Critics say the current policy makes it difficult to track and identify existing outbreaks, and prevents patients from knowing whether they are being treated at a hospital where they risk exposure to the fungus.
But public health and hospital officials say that releasing such information could lead to a public panic and cause patients to avoid seeking care at affected facilities, even though Slate's Susan Matthews notes the risk of becoming infected with the fungus is very low.
Jason Burnham, an infectious disease specialist at Washington University School of Medicine, said, "If people are too scared to go to the hospital, they may delay their care, becoming sicker and sicker until their situation is an emergency."
According to Burnham, another factor is that current guidelines do not clearly state when it is necessary to report cases. He said, "Should a single case mandate public reporting? At one case, it's possible that no other patients would be affected. So do you wait for two? Or three? If you report too soon and it turns out not to be an outbreak, then the public gets scared for nothing."
A CDC spokesperson said hospitals also are at risk of being blamed for an outbreak they did not start. The spokesperson noted, "Patients move between facilities while receiving care and may have picked up a superbug from another facility or from the community."
Many remaining unknowns
Further, when it comes to C. auris, there are many unknowns, the Times reports. For instance, public health experts still do not know how the fungus spreads, its origins, or how to stop it.
Jacques Meis, a microbiologist in Nijmegen, the Netherlands, who has studied the drug-resistant fungus, said he believes it originates in soil and stems from the increased use of azole pesticides in crops.
Tom Chiller, who leads CDC's fungal branch, similarly speculated that C. auris has existed for thousands of years but became more prominent and drug-resistant due to the increased use of azoles.

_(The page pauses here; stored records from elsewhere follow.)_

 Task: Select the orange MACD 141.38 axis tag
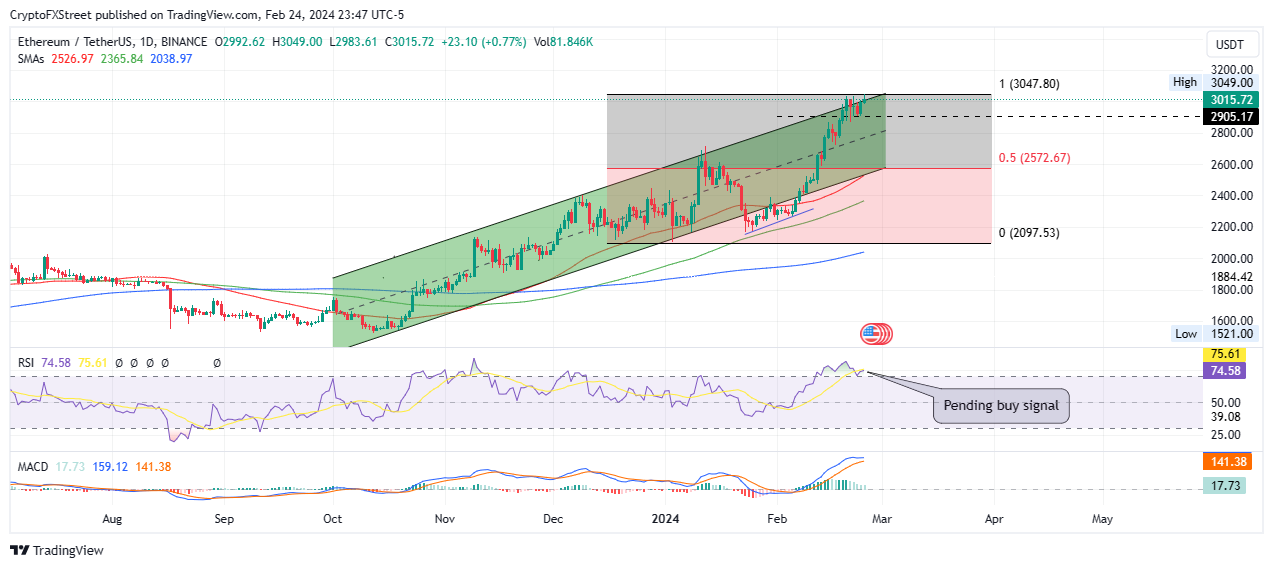click(x=1227, y=462)
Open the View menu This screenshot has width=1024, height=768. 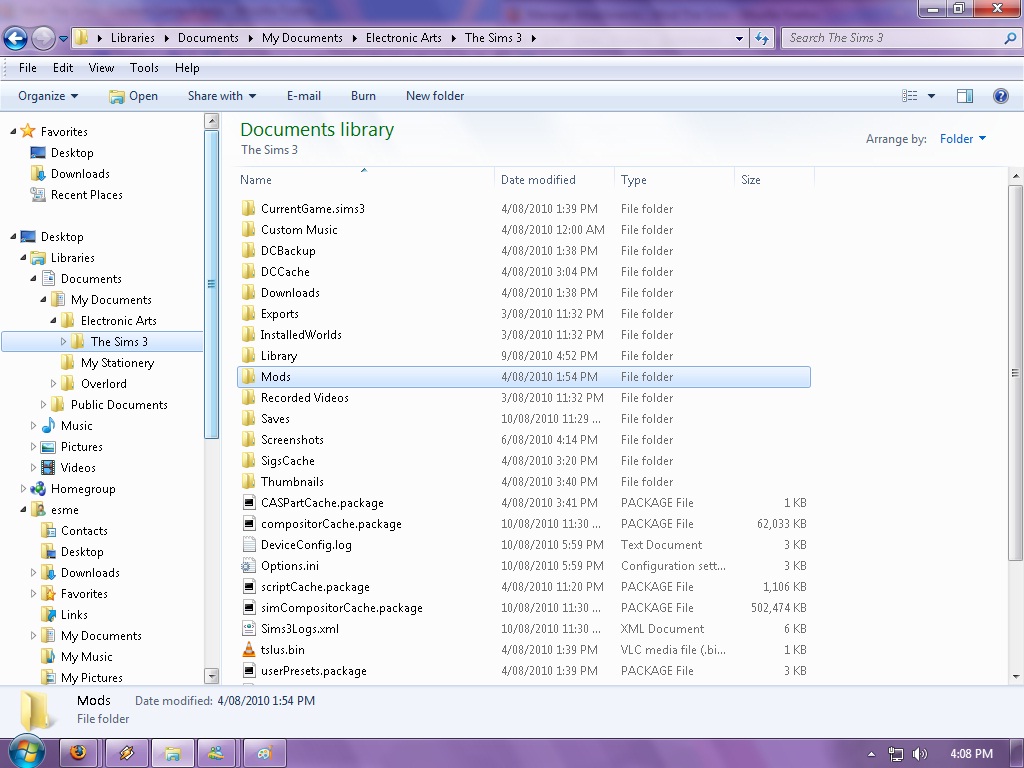pyautogui.click(x=100, y=68)
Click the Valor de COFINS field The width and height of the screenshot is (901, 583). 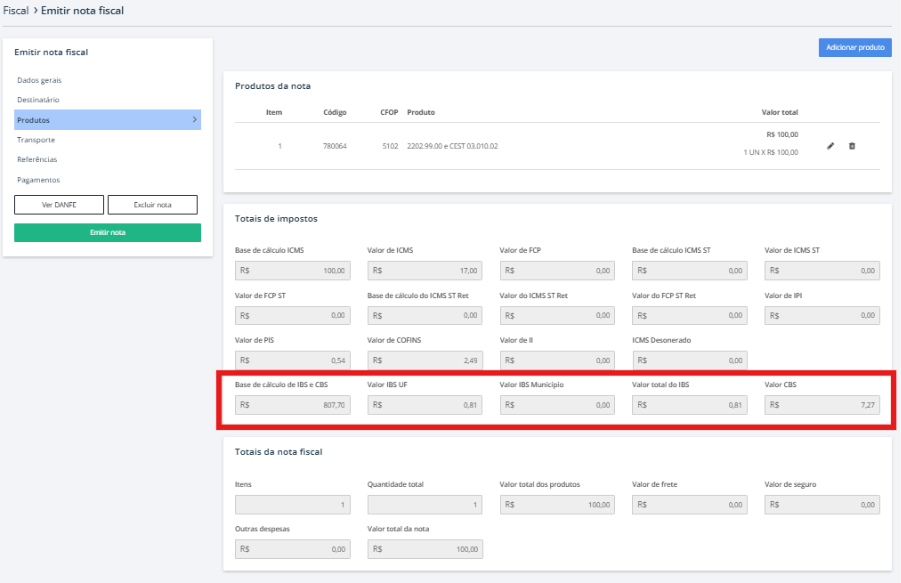pos(425,360)
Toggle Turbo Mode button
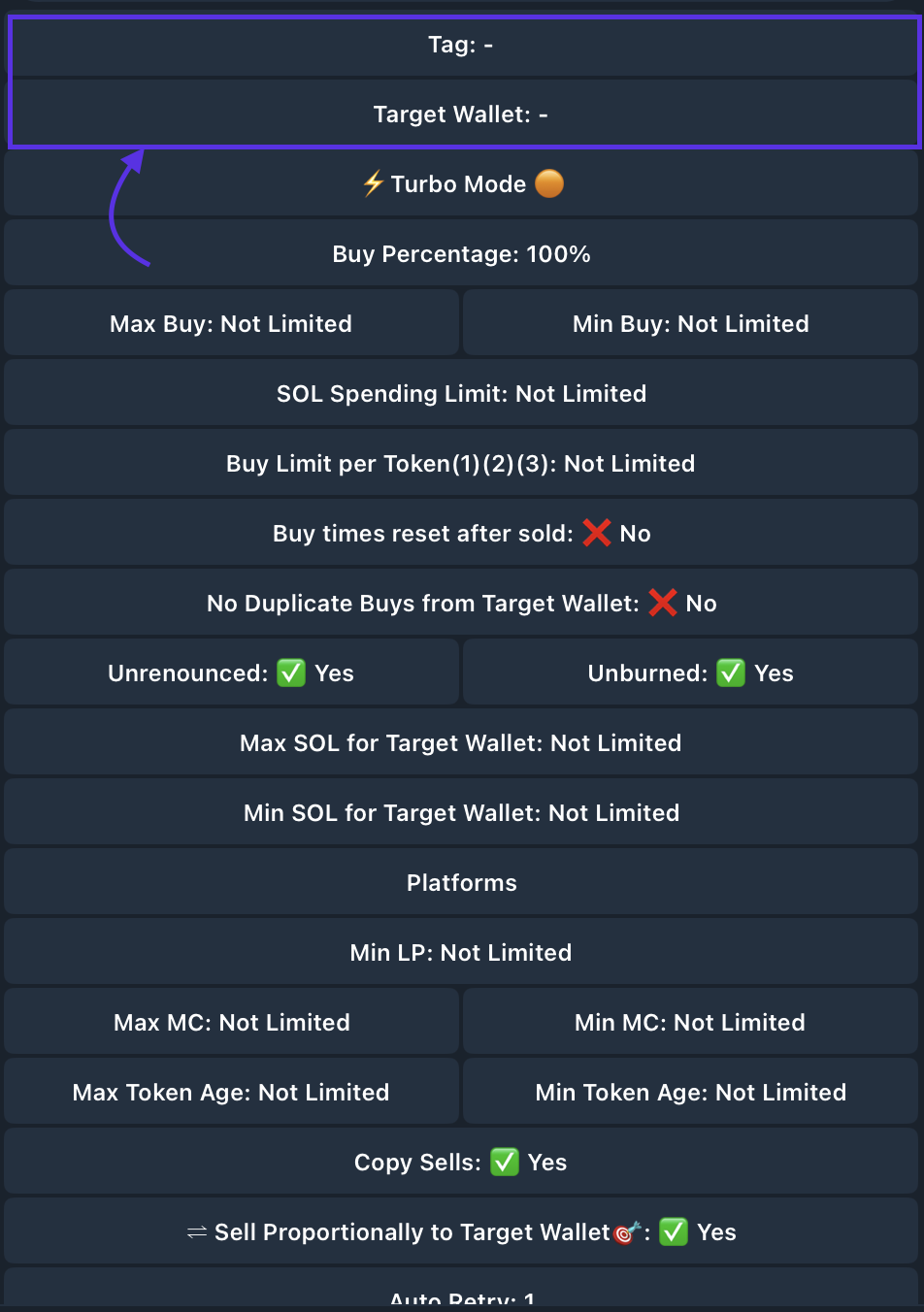 pyautogui.click(x=461, y=184)
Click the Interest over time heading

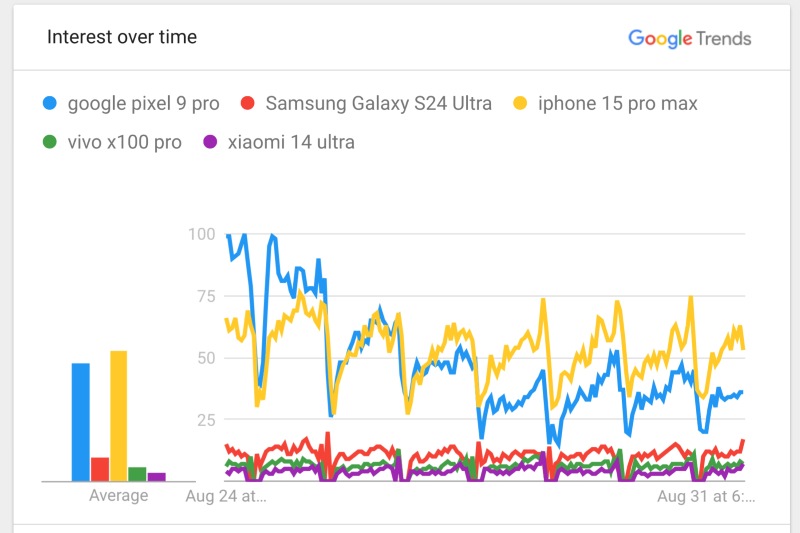tap(122, 38)
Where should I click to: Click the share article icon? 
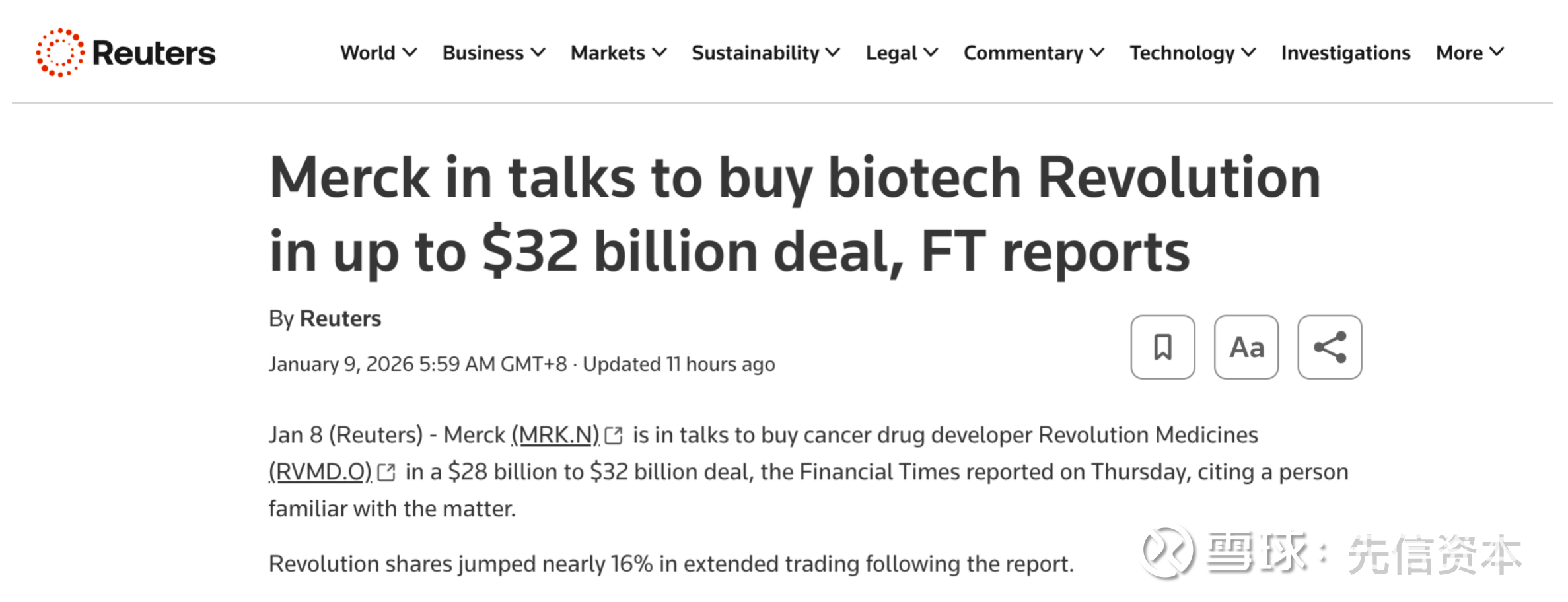tap(1330, 347)
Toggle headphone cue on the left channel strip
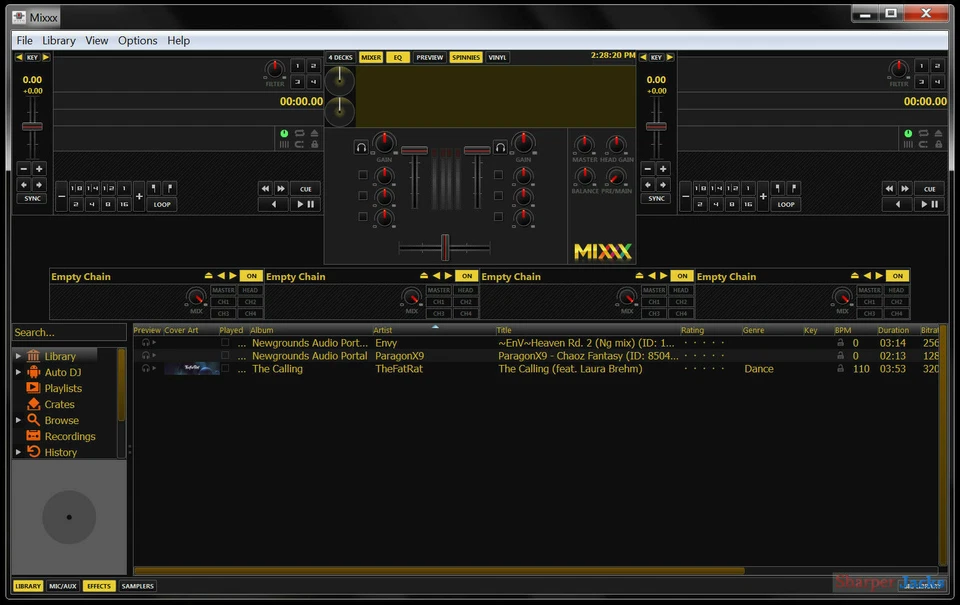 [361, 146]
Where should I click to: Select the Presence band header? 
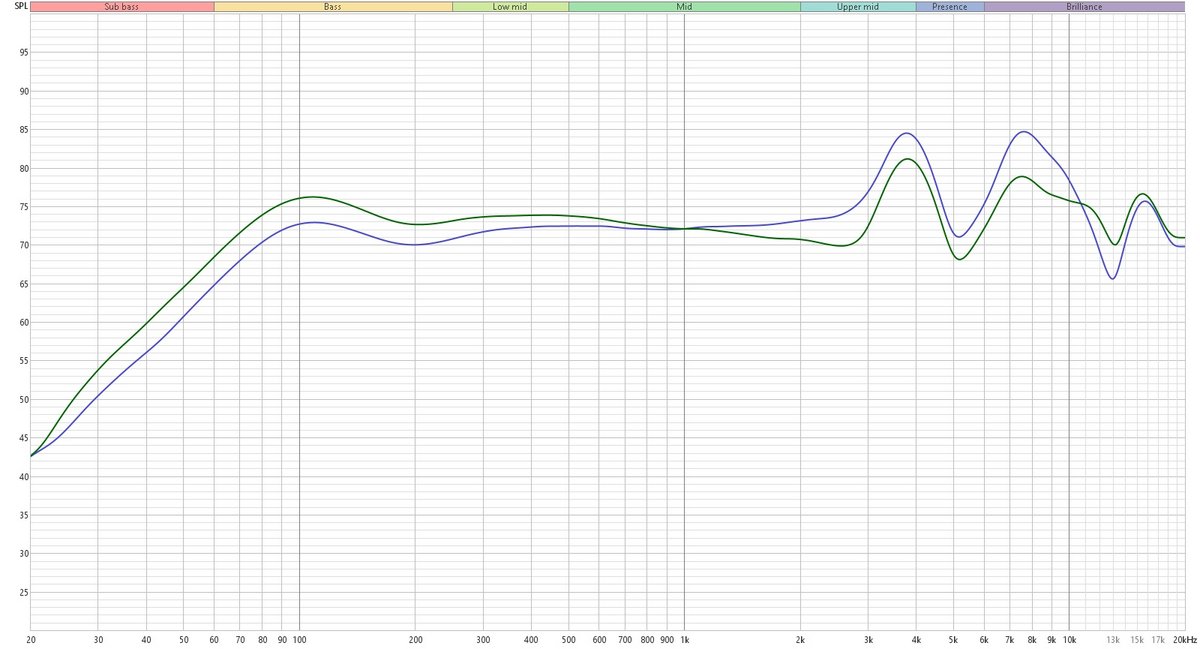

Johanna Rhodes, an infectious disease expert at Imperial College London who worked on the London hospital outbreak, said, "We are driving this with the use of antifungicides on crops." She added that azoles are being sprayed "[o]n everything—potatoes, beans, wheat, anything you can think of, tomatoes, onions."
How hospitals, nursing homes are preventing the spread of C. auris
Without clear guidelines on how to effectively treat and eliminate C. auris, hospitals in the United States and abroad are testing various approaches.
For example, hospitals and nursing homes in California and New Jersey are testing whether a special soap, called chlorhexidine, can combat C. auris.
Susan Huang, who specializes in infectious diseases at the University of California-Irvine and is leading one of the projects to test the soap's effectiveness, said preliminary data show it appears to be working.
Researchers after 18 months have seen a:
- 34% decrease in drug-resistant organisms in patients of long-term acute care facilities;
- 25% decrease in drug-resistant organisms in nursing home residents; and
- 9% decrease in drug-resistant organisms in traditional hospital patients (Gorman, ABC News/Kaiser Health News, 4/14; Richtel/Jacobs, New York Times, 4/6; Jacobs/Richtel, New York Times, 4/8; Belluz, Vox, 4/8; Bean, Becker's Clinical Leadership & Infection Control, 4/9; Matthews, Slate, 4/8).